Abstract:
A ring of an annular valve assembly is movable in the direction of its longitudinal axis and is intended for an axial compressor blow-off arrangement. The ring takes the form of an axially orientated channel-section member having a first annular skin of concave section nested in a second annular skin also of concave section. A cavity filled with a synthetic resin filler is defined by the two skins. The blow-off arrangement for an axial-flow compressor of a turbo-jet engine, which incorporates this ring, comprises an annular opening with which the ring cooperates to re-form the wall of the air flow when the blow-off arrangement is inoperative.

Description:
BACKGROUND OF THE INVENTION 
     1. Field of the Invention 
     The invention relates to a ring forming part of a valve assembly, which ring is axially movalbe to control the flow of gas for example within a turbo-machine. The invention further relates to a ring controlling a blow-off opening of a compressor gas turbine plant compressor. 
     2. Summary of the Prior Art 
     In gas turbine plant, it is known to include in the compressor, valves arranged in line with one or more stages, and intended to blow-off outwardly part of the air flow, when it is required to operate, on partial loading, for example, outside the design range. By this means so-called &#34;surging&#34; is avoided, surging being the consequence of the fluid flows breaking away from the blades which results in instability of flow. 
     Conventional blow-off means comprise a plurality of valves distributed over the periphery of the casing and synchronously controlled. These valves must have a substantial section, be able to open and close rapidly, and exhibit good fluid-tightness in the closed position so as not to affect adversely the performance of the engine. These requirements lead to heavy, complex arrangements, with far from negligible overall axial dimensions. Moreover, the opening of such valves can create in the main compressor flow a degree of heterogeneity which can disturb the operation of any downstream compressor. 

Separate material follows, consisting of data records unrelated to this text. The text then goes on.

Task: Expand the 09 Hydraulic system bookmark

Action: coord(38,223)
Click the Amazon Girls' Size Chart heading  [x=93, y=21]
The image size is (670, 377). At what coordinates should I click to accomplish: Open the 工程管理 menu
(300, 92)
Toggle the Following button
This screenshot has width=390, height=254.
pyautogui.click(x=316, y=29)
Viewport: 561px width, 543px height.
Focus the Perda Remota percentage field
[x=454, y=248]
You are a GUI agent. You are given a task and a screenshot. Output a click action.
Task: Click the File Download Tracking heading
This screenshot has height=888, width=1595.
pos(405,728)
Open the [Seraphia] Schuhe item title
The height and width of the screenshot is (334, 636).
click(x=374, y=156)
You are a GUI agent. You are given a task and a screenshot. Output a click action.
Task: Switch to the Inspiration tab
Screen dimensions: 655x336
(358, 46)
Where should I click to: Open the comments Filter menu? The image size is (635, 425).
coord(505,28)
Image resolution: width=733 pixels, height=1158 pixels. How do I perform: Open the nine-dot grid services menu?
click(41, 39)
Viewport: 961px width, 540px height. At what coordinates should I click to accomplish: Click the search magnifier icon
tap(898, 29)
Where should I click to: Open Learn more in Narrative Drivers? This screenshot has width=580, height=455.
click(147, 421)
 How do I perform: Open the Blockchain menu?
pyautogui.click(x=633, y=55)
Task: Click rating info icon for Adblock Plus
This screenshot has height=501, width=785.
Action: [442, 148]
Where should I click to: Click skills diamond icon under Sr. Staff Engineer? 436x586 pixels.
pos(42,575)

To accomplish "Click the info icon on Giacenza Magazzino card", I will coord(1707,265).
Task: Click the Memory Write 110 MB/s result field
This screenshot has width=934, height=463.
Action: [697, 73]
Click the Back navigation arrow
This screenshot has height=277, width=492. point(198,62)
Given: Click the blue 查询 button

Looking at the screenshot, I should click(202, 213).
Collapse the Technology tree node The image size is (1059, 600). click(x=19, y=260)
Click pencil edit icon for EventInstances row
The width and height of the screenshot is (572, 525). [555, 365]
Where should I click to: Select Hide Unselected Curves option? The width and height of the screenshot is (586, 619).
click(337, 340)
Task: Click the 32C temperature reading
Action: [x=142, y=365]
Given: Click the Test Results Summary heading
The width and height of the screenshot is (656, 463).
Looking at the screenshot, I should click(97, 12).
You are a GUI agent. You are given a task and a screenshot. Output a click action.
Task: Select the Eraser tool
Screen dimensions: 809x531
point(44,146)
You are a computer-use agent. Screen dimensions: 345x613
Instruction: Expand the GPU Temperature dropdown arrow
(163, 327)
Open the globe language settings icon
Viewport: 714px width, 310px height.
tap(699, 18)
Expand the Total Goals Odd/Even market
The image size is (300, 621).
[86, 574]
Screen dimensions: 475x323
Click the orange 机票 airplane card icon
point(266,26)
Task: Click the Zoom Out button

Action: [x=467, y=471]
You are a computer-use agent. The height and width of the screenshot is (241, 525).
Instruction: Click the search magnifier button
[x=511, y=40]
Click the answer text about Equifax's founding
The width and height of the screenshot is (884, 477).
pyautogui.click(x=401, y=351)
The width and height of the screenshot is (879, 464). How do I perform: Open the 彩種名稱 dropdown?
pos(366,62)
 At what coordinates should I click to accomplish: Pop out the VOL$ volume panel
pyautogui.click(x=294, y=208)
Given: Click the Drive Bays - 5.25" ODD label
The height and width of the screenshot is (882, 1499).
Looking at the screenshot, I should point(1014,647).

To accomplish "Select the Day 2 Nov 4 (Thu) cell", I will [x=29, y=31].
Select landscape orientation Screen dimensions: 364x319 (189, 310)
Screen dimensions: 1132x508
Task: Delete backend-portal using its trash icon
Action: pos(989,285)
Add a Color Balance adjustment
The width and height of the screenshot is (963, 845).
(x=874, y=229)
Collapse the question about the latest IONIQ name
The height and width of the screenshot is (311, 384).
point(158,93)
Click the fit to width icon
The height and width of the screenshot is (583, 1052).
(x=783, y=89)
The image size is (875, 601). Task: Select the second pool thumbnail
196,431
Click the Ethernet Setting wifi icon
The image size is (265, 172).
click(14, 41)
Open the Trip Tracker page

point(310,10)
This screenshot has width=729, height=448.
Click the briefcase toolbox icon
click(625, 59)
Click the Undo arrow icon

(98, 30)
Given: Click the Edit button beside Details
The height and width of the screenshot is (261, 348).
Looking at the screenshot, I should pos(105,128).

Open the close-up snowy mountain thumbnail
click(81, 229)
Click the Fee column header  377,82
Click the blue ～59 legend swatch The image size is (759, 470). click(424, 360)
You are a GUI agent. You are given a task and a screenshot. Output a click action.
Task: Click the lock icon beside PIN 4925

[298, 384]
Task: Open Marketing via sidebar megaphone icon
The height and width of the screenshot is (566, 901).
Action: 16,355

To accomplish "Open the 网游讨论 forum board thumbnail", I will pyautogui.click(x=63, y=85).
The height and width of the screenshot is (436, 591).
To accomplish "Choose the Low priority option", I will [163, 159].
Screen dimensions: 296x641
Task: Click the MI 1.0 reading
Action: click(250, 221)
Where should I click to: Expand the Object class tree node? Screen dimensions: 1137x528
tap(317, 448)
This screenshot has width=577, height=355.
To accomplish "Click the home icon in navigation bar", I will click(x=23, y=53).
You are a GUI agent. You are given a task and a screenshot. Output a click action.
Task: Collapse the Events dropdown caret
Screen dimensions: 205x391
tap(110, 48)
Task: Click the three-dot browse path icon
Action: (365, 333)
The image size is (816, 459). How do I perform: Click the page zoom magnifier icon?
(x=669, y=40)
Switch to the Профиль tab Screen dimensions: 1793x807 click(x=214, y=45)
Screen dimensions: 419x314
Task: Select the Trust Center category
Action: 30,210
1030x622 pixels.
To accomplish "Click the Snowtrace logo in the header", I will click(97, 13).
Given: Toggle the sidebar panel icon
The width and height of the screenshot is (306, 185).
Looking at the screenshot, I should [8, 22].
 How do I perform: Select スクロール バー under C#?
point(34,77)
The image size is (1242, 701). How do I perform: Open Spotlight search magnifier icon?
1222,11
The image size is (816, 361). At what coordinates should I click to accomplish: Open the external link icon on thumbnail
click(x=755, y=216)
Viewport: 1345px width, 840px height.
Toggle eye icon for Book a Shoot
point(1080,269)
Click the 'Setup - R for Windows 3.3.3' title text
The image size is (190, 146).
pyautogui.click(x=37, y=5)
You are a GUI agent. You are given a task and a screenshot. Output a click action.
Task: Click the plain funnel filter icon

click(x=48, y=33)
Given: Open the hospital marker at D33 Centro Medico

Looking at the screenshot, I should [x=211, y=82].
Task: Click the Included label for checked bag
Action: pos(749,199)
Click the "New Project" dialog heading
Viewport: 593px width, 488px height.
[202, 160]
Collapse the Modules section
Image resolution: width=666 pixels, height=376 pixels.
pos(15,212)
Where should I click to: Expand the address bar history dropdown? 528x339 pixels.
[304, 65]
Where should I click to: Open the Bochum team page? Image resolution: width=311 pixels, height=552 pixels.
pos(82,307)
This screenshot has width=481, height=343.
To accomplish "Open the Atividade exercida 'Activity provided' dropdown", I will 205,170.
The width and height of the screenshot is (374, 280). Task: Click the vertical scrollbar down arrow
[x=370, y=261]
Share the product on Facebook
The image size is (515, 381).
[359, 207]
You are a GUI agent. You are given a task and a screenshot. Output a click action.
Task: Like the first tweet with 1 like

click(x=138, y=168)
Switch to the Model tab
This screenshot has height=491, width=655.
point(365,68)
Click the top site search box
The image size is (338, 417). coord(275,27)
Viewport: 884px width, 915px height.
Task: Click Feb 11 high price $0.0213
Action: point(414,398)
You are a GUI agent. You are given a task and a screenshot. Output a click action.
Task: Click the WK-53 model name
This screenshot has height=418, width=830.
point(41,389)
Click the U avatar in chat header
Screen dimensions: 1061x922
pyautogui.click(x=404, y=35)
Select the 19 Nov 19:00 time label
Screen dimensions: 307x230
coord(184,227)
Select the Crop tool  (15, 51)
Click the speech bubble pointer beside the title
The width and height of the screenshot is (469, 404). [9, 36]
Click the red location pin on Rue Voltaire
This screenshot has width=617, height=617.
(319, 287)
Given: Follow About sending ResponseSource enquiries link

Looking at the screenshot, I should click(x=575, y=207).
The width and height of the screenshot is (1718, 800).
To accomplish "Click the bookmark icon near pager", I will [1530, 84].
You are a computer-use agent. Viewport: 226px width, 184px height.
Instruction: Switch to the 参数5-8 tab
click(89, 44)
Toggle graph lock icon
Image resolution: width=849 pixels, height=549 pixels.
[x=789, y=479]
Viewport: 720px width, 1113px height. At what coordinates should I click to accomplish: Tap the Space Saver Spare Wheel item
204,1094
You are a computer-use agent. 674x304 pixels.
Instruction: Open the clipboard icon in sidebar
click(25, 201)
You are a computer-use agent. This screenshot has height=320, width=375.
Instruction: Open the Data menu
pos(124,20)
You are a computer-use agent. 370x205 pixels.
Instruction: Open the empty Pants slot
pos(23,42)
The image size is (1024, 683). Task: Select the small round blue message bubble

     U.S. Pat. No. 3,057,541 describes a ring blow-off valve cooperating with an opening of corresponding shape. This arrangement makes it possible to reduce the overall size and to simplify control; however, the ring illustrated is a simple blade of limited mechanical strength which is subject to vibration and deformation. Moreover, fluid-tightness is inadequate. The ring slides axially on an annular bearing on the outside of the wall without forming in the closed position a smooth outline of the compressor flow path wall, so that the edges of the blow-off openings bring about flow disturbances. 
     U.S. Pat. No. 3,588,268 partly remedies these defects by proposing a blow-off ring of U-shaped cross-section, and thus less subject to deformation; moreover, the bearings are inclined thereby ensuring better fluid-tightness. However, this ring is not sufficiently rigid, and also the wall exhibits discontinuity at the blow-off openings thus bringing about flow turbulence. FR-A-No. 2 349 740 discloses a ring-shaped valve, slidably mounted so as to control the opening of an annular slit, but this valve is merely a simple blade which, although it has the advantage of substantially reforming the wall of the fluid flow path in the closed position, suffers, nevertheless, from the same drawbacks as U.S. Pat. No. 3,057,541 when it comes to withstanding vibrations and providing adequate fluid-tightness. 
     An object of the invention is to provide a valve ring for controlling the flow of gas within a turbo-engine, the structure of which ring valve ensures sufficient rigidity to withstand deformation stresses under various operational conditions. 
     Another object is to provide an annular device for the blow-off of a compressor, provided with this valve ring, so as to obviate the drawbacks of prior proposals. 
     SUMMARY OF THE INVENTION 
     According to the present invention there is provided in an axial flow compressor having a casing, a rotor within the casing, rotor blades mounted on the rotor, wall means defining a flow path through the compressor but with a closable annular opening in the outer periphery of the wall means, controllable means for closing by movement axially of the compressor the annular opening which when open provides for blow-off of compressed air through the opening under certain operational conditions, said controllable means comprising an annular channel section member having a first, annular, concave skin or layer, a second, annular, concave skin or layer nested within the first skin to define an annular cavity between the skins, and being secured to the first skin.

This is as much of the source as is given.